─── Extracted records ───

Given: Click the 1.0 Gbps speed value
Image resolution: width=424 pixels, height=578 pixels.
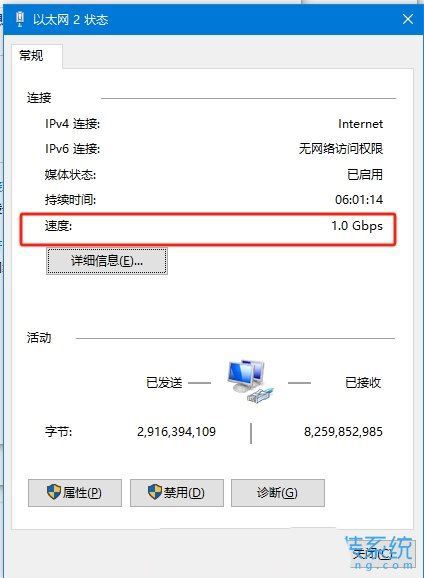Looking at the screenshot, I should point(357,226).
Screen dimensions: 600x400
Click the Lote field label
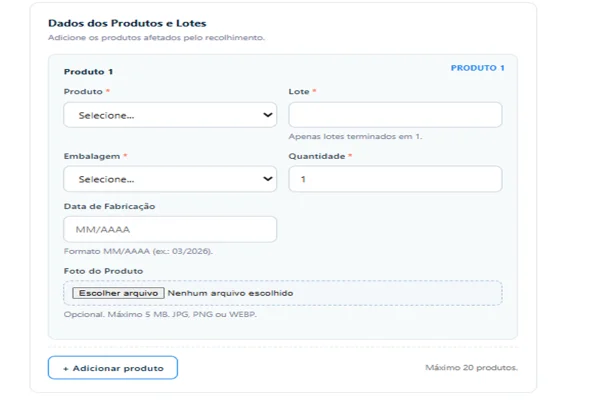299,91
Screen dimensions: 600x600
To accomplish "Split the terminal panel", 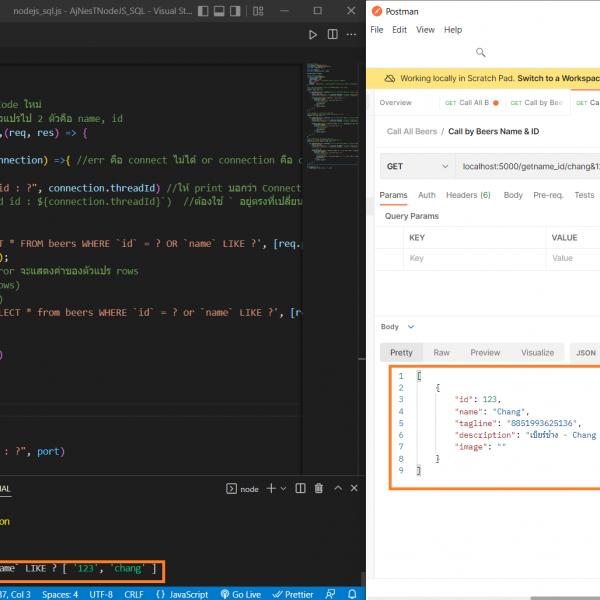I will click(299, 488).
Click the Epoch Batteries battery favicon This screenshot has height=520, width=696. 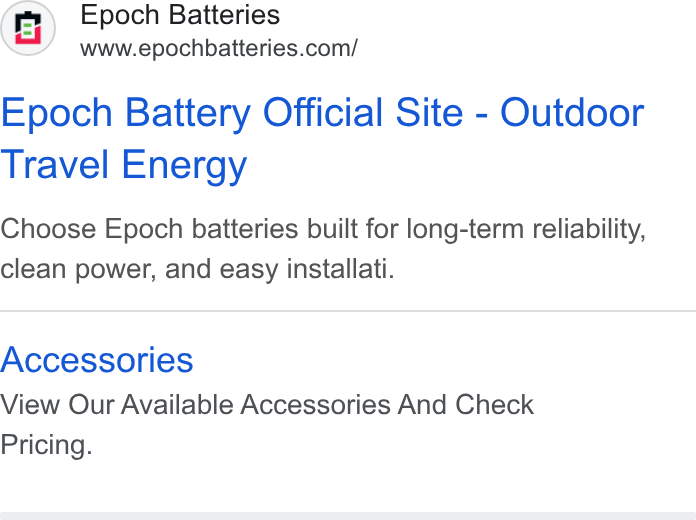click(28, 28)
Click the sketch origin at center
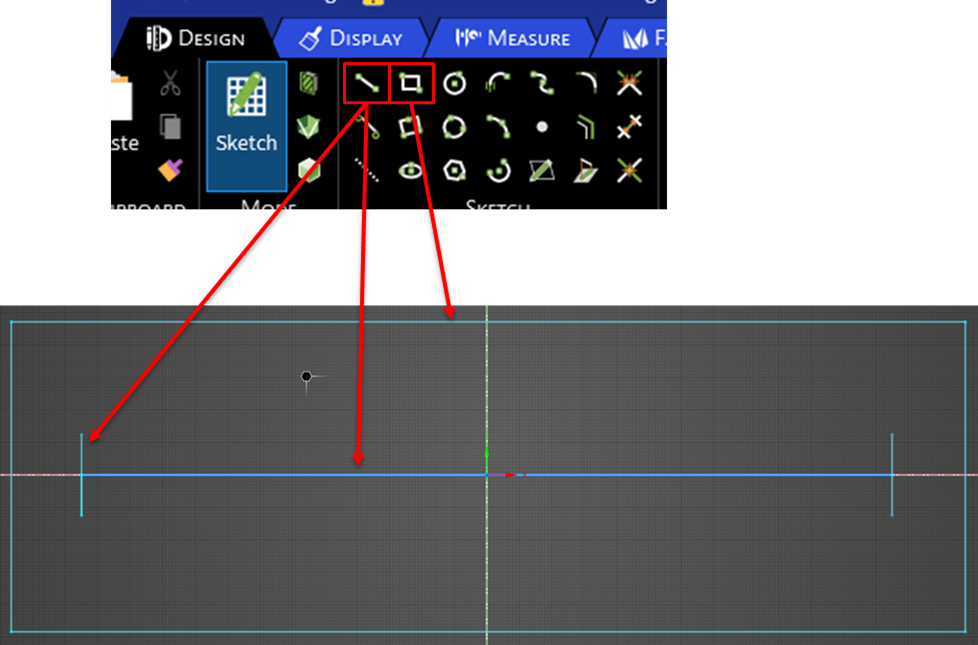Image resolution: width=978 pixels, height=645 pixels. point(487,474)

───

• Problem description:
Your answer should consist of each line of the data above in which the word "dimensions" occurs.

• Answer:
Screen dimensions: 600x400
Screen dimensions: 600x600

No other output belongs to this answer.